I was referring to this statement in the original post:
Originally posted by chrsb: 3 phase breakers feeding single phase light poles.
That sounds to me like you have a three phase breaker with only two wires connected.

chrsb: Can you clarify?
 

charlie b

Moderator
Staff member
Location
Lockport, IL
Occupation
Retired Electrical Engineer
Re: unbalanced light poles

Originally posted by steve66: But for a three phase service, I think we can safely assume the POCO uses a 3 phase meter.
I was fishing for an explanation of the internal workings of the meter, from someone who knows that subject.

Even if the meter senses all three phases, how does it do its math? If it takes the highest line current times the highest phase voltage, then phase balance would have an impact on the meter reading.

Any meter experts out there?
 

peter d

Senior Member
Location
New England
Re: unbalanced light poles

Originally posted by steve66:
But that's $16 an hour (8 hrs a day and 31 days a month), at .05 per KWH, that would be 320KW of light.

I could believe 4000 a month if your client has 400 or more 400w fixtures.

Steve
It sounds like the $4000 is the total bill. chrsb, what kind of business is this? What is the climate? I can understand $4000 for some kind of retail store with a heavy AC load, say Florida or Arizona.

Turning off a few parking lot lights is not going to put any significant dent in the electic bill.

Steve, where can you still get electricity for .05 a KwH?? We are looking at rate increases to .16 in my area!!!
 

chrsb

Senior Member
Re: unbalanced light poles

Sorry for the late response. I went there today to try and get a better ideal what is going on. First it is a Church with nine 4 head poles. They all do have inline fuses, but this is where it gets interesting. One pole is taged 7 and 9, I turn on 7 and nine and get 30 volts(which was probally back feed from only having a single leg hot) on one leg and 120 on the other and between both phases.

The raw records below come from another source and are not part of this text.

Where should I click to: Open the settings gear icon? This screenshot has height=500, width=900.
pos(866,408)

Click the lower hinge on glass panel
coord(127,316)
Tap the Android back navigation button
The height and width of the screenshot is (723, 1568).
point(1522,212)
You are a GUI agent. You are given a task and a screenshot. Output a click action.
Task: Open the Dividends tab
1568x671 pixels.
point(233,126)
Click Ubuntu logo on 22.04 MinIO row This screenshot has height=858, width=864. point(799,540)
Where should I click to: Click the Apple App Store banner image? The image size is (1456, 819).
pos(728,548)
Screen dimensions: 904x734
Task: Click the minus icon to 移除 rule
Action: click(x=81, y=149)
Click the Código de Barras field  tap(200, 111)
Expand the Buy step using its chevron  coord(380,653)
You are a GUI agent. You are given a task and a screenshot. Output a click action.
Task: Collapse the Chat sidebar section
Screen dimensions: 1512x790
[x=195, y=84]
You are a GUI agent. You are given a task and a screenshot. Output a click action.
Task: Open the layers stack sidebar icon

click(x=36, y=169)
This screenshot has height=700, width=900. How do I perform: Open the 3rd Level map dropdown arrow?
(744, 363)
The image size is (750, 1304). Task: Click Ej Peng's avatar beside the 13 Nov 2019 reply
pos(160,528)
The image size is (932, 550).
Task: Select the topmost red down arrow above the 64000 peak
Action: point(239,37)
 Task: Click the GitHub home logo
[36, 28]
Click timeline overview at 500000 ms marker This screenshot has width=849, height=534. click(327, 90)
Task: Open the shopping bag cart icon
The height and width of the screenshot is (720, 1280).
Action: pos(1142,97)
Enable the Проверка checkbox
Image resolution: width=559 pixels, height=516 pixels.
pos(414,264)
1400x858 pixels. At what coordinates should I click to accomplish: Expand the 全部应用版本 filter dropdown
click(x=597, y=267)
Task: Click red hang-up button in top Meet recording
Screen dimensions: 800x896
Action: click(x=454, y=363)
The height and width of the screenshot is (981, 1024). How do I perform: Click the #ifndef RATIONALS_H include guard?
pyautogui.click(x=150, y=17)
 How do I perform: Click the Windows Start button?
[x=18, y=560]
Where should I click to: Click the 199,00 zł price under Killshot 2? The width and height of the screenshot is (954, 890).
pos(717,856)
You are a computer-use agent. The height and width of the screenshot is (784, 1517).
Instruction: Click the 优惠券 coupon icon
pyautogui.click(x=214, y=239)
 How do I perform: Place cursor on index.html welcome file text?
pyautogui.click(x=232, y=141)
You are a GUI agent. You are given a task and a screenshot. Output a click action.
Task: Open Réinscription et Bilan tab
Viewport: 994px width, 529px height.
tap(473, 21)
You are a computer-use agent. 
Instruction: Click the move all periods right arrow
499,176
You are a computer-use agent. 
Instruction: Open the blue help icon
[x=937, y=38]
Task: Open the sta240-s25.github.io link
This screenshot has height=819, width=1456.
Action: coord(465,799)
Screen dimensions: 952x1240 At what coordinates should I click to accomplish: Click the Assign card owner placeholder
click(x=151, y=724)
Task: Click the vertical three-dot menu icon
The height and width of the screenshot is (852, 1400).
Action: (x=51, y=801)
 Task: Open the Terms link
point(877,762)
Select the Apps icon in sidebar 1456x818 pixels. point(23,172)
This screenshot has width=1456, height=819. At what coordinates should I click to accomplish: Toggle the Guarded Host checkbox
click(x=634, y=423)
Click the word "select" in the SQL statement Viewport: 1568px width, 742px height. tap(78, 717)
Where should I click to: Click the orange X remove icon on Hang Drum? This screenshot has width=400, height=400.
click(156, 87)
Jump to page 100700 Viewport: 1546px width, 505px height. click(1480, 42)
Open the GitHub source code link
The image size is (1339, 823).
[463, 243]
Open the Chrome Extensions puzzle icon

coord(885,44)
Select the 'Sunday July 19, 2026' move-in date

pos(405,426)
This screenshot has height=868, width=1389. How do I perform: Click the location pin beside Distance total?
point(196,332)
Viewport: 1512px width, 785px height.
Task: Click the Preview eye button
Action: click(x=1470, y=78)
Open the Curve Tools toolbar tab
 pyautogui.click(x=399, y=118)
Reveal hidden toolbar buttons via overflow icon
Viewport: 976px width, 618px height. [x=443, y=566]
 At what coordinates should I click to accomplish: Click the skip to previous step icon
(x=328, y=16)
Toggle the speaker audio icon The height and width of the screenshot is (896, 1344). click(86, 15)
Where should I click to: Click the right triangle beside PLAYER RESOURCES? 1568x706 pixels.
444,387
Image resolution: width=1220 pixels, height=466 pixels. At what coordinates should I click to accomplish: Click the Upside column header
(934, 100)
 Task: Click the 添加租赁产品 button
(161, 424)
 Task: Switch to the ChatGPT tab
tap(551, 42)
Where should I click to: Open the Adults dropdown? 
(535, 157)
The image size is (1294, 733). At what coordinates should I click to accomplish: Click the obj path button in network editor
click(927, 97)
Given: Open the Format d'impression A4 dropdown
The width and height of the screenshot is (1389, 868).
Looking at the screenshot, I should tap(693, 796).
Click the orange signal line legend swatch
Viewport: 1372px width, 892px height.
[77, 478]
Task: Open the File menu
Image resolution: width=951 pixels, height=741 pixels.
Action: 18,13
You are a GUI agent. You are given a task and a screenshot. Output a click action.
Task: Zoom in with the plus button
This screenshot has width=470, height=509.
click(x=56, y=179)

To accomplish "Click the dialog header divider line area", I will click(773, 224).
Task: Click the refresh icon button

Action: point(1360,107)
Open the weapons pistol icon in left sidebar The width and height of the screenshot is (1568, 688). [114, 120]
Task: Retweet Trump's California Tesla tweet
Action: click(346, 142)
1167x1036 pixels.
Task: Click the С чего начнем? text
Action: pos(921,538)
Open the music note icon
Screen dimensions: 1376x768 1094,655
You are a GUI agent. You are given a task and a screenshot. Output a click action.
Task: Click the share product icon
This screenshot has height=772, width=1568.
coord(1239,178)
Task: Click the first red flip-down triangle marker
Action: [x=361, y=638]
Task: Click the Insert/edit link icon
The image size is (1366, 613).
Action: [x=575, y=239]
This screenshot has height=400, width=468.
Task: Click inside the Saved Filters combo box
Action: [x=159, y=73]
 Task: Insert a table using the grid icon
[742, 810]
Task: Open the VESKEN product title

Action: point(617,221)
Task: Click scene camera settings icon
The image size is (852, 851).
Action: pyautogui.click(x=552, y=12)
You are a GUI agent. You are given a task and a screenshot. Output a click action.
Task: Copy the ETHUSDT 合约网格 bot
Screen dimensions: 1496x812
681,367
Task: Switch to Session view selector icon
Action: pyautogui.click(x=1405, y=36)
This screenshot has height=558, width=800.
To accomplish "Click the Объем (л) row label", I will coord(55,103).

I now know that the wires are not marked correctly.

I have never seen 3 phase breakers feeding single phase poles before so what we proposed to the client today is we will come in and open up each pole, trace the wires out and label them correctly. We tried continunity but were reading through the ballast. We will then put in 2 pole breakers and be done with it.

If the unbalanced load will have no effect on the electric bill (even at .16 an KW it is only 2.30 an hour or 570 a month) I am wondering if it will be cost efficient) It would take 4 months to pay back what we are charging to fix it.

I tried explaining that those 9 poles probally were not the reason for the high bills. the Church is not that big, probally 30k sq'.

My only thought was that with the unbalanced load it could be causing the meter to read wrong. The legs are messed up and you do need to turn on 2 breakers to get one pole to work.

[ October 12, 2005, 05:31 PM: Message edited by: chrsb ]
 

steve66

Senior Member
Location
Illinois
Occupation
Engineer
Re: unbalanced light poles

Charlie B:

I'm not a meter expert, and our other Charlie must still be too busy to post. But I'm sure the standard power meters are very accurate. I believe they integrate the area under the V*I curve and account for all three phases and power factor as well. If they didn't, some people would figure out how to get more power than they are paying for ;)

I seem to remember something from school about the "two wattmeter" method where only two voltage and two current meters are necessary to determine the exact 3 phase power.

STeve
 

steve66

Senior Member
Location
Illinois
Occupation
Engineer
Re: unbalanced light poles

Steve, where can you still get electricity for .05 a KwH?? We are looking at rate increases to .16 in my area!!!
I think I pay .10 or .11 at my house, and I assumed commercial or industrial would get a cheaper rate.

But I actually used .10 to come up with the 400 fixtures. Anyway, looks like the $4000 is a total bill.